§ **DATASET ENTRIES**
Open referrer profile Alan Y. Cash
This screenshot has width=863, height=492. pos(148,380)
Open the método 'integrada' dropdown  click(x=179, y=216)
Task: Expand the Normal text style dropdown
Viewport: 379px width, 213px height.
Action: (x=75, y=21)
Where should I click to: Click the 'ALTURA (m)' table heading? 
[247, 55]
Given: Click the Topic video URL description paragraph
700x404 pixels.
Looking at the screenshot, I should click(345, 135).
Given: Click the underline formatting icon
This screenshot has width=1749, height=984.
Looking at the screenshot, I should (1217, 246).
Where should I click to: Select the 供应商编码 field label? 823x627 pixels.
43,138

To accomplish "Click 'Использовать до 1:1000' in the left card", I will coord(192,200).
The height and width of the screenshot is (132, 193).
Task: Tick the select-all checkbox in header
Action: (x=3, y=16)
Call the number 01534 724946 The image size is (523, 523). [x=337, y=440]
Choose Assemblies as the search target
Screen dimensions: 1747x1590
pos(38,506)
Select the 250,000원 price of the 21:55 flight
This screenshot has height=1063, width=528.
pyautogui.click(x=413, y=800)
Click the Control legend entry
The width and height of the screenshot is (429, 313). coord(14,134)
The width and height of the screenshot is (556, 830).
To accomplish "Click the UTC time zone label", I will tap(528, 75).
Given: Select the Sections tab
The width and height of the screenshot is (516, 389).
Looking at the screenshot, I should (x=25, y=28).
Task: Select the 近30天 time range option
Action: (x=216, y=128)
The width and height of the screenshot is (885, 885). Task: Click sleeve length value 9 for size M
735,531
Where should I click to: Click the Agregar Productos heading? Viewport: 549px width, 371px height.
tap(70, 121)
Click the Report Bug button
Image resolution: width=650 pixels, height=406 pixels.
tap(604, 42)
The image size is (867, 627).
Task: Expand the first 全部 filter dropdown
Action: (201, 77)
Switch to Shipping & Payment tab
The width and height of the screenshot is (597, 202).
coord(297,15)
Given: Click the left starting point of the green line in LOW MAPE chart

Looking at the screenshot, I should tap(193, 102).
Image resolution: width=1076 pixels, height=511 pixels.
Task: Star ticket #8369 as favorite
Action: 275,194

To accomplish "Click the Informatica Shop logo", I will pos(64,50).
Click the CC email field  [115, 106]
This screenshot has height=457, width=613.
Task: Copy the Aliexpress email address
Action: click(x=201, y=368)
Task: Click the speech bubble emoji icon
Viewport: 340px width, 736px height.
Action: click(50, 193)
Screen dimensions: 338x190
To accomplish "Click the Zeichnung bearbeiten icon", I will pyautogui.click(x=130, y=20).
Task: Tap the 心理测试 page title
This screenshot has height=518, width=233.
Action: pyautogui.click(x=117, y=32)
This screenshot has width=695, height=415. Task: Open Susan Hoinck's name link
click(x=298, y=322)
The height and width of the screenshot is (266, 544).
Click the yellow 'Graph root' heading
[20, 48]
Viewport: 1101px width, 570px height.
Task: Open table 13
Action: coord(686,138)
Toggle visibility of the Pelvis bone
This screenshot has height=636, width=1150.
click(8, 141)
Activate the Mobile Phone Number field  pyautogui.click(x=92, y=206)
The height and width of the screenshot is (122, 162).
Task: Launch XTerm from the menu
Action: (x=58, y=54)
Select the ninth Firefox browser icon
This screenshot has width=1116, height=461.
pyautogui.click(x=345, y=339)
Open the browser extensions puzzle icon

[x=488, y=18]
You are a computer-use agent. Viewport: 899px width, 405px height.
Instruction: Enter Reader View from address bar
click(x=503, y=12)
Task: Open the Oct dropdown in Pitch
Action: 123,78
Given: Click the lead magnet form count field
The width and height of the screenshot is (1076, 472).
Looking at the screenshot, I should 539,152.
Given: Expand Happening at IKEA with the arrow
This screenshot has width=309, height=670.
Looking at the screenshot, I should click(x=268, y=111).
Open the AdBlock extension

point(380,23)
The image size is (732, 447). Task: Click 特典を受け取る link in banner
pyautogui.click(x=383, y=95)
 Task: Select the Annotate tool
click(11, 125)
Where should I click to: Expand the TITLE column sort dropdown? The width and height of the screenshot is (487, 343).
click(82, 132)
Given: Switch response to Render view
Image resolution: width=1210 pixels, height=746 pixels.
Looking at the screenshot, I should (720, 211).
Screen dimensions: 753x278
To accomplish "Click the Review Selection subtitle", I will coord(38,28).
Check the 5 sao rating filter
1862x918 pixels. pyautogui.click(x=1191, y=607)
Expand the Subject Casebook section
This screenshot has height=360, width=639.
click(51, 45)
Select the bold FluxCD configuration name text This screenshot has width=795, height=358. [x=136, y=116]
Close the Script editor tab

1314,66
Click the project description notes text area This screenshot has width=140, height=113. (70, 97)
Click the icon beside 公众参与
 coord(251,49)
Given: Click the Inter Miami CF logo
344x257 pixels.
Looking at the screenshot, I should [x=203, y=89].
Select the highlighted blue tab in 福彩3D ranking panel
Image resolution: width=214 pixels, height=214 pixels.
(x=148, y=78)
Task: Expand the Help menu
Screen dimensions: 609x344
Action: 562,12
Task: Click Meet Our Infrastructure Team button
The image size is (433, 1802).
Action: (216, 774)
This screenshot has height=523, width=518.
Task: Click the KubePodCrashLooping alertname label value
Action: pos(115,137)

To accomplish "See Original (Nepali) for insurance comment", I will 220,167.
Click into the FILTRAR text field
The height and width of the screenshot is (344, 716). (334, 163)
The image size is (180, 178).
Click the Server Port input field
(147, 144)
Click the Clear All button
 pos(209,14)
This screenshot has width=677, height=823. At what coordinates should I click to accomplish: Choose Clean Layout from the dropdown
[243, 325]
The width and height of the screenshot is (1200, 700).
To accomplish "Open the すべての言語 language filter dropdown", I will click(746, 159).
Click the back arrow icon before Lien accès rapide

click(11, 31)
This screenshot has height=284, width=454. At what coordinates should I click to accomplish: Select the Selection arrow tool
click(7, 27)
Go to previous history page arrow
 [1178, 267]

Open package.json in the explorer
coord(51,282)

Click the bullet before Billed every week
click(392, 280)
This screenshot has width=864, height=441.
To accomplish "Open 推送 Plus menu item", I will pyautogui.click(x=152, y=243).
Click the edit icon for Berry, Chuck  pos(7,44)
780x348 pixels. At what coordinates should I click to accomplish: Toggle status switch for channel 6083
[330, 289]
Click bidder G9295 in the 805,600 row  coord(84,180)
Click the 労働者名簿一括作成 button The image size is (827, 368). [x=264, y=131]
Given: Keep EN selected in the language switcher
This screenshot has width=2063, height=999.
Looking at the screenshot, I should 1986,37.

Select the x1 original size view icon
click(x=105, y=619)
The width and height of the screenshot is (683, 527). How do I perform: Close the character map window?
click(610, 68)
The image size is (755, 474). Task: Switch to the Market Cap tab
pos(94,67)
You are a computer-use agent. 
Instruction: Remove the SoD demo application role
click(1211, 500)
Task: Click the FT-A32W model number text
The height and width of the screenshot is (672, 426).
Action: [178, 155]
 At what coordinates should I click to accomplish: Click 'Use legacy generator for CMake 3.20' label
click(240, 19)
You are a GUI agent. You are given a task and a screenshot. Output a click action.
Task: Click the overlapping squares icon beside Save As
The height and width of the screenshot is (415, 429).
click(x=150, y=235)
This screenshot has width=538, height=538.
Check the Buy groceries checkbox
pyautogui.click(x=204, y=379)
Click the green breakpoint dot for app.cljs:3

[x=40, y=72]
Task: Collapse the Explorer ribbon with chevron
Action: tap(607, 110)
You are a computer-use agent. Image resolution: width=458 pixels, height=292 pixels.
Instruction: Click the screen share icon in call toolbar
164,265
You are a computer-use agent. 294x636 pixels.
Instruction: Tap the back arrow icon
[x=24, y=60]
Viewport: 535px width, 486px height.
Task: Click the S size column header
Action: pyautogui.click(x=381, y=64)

§ **EXERCISE GOAL**
Starting with the line that holds "You are a computer-use agent. Image", copy each remaining line of the listing above exactly, through the last one.

§ **SOLUTION FOR THIS EXERCISE**
You are a computer-use agent. Image resolution: width=458 pixels, height=292 pixels.
Instruction: Click the screen share icon in call toolbar
164,265
You are a computer-use agent. 294x636 pixels.
Instruction: Tap the back arrow icon
[x=24, y=60]
Viewport: 535px width, 486px height.
Task: Click the S size column header
Action: pyautogui.click(x=381, y=64)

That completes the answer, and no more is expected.